King Cotton’s Tarnished Crown
The insatiable demand for cheap cotton by the textile mills of Great Britain and New England encouraged the expansion of slavery and cotton production into the interior American South. In these fertile lands, American Indian tribes had practiced agriculture for over 1,000 years. The fertile soils of the “Black Belt” through Alabama and Mississippi became the foundation of King Cotton’s realm. But, planters stretched the ecological limits of the crop as they sought their fortunes. Tennessee was the northernmost outpost of cotton production in the antebellum South. But the climate here allowed for only a narrow window of success in planting this cash crop.
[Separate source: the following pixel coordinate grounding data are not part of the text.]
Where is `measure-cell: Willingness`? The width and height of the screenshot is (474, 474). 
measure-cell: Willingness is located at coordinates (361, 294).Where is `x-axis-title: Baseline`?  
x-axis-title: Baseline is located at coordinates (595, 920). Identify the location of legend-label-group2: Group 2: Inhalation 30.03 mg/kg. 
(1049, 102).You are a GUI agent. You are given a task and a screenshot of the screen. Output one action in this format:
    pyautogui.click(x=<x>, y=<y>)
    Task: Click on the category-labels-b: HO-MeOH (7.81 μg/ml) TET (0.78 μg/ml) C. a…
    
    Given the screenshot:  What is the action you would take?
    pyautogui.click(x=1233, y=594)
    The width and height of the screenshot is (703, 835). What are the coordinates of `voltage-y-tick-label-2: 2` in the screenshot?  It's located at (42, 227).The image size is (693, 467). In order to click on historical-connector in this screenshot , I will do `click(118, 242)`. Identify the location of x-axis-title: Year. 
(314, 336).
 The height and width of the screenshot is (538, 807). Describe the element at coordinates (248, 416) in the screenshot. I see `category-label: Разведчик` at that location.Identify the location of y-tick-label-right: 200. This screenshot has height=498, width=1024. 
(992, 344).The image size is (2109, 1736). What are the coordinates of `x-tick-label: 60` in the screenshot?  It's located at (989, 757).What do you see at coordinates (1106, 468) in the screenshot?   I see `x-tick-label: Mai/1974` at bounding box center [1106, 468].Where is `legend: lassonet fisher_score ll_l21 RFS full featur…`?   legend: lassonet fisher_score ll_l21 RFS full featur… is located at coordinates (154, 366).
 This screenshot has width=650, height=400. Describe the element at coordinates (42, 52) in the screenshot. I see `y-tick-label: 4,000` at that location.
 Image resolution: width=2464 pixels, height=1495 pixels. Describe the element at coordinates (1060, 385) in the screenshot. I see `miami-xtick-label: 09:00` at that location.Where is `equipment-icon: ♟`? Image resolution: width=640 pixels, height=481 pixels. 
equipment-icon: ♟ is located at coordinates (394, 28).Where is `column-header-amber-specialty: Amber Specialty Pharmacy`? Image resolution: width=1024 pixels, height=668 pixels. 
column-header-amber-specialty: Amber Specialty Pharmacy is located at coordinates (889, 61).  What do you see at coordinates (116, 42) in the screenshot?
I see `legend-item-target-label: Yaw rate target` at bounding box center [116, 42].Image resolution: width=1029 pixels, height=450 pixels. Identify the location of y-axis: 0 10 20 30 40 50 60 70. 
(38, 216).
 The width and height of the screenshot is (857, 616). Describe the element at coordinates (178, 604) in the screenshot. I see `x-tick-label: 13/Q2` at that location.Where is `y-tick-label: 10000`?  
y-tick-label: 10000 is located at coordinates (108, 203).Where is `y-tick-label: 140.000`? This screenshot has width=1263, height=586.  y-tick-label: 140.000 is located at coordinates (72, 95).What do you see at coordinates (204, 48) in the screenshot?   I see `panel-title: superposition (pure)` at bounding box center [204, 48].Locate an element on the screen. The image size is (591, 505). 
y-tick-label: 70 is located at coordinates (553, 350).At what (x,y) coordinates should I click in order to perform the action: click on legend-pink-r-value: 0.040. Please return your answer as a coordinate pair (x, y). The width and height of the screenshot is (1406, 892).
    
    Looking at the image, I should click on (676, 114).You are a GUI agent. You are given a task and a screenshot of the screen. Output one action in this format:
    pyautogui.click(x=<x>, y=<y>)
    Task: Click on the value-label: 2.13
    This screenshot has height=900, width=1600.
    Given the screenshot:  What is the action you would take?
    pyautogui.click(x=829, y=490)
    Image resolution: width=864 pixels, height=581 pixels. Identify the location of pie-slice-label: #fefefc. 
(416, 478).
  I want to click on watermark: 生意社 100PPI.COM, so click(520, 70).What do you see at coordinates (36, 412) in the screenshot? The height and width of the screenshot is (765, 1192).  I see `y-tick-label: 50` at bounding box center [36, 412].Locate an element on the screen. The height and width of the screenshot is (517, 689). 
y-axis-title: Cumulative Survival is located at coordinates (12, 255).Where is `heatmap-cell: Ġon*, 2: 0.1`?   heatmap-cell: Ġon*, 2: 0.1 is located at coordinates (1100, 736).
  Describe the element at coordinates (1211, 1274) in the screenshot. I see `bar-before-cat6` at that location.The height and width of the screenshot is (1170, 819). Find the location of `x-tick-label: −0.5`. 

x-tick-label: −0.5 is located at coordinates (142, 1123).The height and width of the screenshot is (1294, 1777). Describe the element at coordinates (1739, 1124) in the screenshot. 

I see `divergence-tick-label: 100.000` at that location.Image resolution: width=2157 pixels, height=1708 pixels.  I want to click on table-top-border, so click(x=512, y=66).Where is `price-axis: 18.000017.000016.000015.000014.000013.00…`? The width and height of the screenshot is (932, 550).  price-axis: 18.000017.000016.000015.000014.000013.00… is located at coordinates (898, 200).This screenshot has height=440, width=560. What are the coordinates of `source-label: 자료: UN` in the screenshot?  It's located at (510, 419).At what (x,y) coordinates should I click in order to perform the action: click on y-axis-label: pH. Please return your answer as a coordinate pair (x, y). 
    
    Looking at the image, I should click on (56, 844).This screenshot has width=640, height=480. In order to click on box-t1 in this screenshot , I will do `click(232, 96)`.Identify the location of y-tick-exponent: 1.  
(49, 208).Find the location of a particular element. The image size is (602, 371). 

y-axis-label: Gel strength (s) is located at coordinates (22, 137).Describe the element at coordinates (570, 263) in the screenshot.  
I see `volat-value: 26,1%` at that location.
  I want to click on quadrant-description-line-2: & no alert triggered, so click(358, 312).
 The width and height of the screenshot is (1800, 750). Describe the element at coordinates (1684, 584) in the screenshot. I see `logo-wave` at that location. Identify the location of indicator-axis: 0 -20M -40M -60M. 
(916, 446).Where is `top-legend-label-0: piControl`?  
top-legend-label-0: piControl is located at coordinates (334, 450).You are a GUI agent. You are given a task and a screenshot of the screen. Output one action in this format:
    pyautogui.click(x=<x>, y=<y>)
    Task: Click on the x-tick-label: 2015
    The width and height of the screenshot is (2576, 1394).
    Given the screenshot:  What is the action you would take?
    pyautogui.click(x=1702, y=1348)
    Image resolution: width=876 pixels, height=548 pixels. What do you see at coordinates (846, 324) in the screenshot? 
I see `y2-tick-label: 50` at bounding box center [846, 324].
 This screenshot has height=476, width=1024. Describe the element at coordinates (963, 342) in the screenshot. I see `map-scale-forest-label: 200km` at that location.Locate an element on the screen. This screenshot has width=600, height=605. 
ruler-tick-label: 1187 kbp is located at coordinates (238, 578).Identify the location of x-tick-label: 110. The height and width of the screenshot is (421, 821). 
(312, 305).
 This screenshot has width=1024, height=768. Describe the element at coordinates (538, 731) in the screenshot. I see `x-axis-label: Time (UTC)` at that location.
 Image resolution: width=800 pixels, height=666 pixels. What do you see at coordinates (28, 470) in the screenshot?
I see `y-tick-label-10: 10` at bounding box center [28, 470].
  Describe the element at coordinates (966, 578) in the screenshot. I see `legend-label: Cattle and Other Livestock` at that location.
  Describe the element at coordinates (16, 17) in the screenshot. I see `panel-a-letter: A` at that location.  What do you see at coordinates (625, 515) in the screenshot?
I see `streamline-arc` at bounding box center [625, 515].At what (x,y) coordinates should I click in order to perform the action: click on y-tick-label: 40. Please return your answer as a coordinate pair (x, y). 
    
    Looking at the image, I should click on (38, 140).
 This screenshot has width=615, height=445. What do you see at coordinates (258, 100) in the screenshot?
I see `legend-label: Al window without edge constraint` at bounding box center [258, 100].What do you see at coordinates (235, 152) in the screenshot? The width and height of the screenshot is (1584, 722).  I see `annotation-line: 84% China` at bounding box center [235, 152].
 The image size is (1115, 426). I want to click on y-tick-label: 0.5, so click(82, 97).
Andrew Jackson knew he would have to quit depending on cotton for his income. The land was wearing out, the price of cotton was falling and the barely long enough growing season made it a great risk.
“ … We must change our culture in part from cotton and turn our attention to stock, hemp, and perhaps tobacco, as I am convinced from the change of the seasons we must not depend on the cotton crop entirely, for support.”
(Andrew Jackson to Andrew Jackson Jr, Sept. 22 1836.) By 1845, the year of Jacksonís death, he described the price of cotton as ruinous.
Andrew Jackson Junior continued growing cotton at The Hermitage, but he also diversified by investing in an ironworks and lead mine, both located in Kentucky. The plantation produced 94 bales in 1850 according to the Agricultural Census. Dairy products, especially butter, became increasingly important products for sale. In 1850, The Hermitage produced 1,000 pounds of butter.
Falling cotton prices, bad financial decisions, and natural disasters sunk Andrew Jackson Junior deeper into debt. He sold an unsuccessful plantation in Coahoma County, Mississippi, and then sold the iron works as well as the slaves that were working there. In 1856, hoping to consolidate operations at a new location on the Mississippi Gulf Coast, Andrew Jackson Junior sold The Hermitage to the State of Tennessee. The new plantation was not ready yet, so the family leased The Hermitage back from the state for two years.
With the family’s absence, agriculture at The Hermitage came to a near halt in the years just before the Civil War. There is no entry for The Hermitage in the Agricultural Census of 1860. However, the new venture in Mississippi failed too and in the fall of 1860, the Jacksons returned to The Hermitage as tenants. A few months later, the Civil War began.
From Plantation to Farm
By the 1870 Agricultural Census, agriculture at The Hermitage had changed radically. The enslaved gained their freedom and most had moved away. Andrew Jackson Junior died in 1865 and his son Samuel died of wounds suffered at the Battle of Chickamauga. Sarah Jackson, her son Andrew Jackson III, tenant farmers, and a few day laborers farmed The Hermitage. The Jacksons reported no cotton production at all in 1870 and 1880. Livestock and grain production were greatly reduced. They produced 500 pounds of butter in 1870, half the production of 1850. Alfred Jackson, a former slave who remained at The Hermitage as tenant farmer, produced one bale of cotton in 1870 and two bales in 1880. Most of his 40 acres were devoted to subsistence farming for his family.
When the Tennessee Confederate Soldiers’ Home was established in 1889, able-bodied residents assisted in farming The Hermitage to produce food for the home. When the Soldiers’ Home closed in 1933, the Ladies’ Hermitage Association hired workers to farm the land to help support the museum. A small farming and cattle breeding operation continued at The Hermitage through the 1980s. Today, row crops, such as corn, wheat, and soybeans as well as hay are grown on the Hermitage farm. A small heard of Belted Galloway cattle, chickens, and guinea fowl highlight the agricultural history of The Hermitage.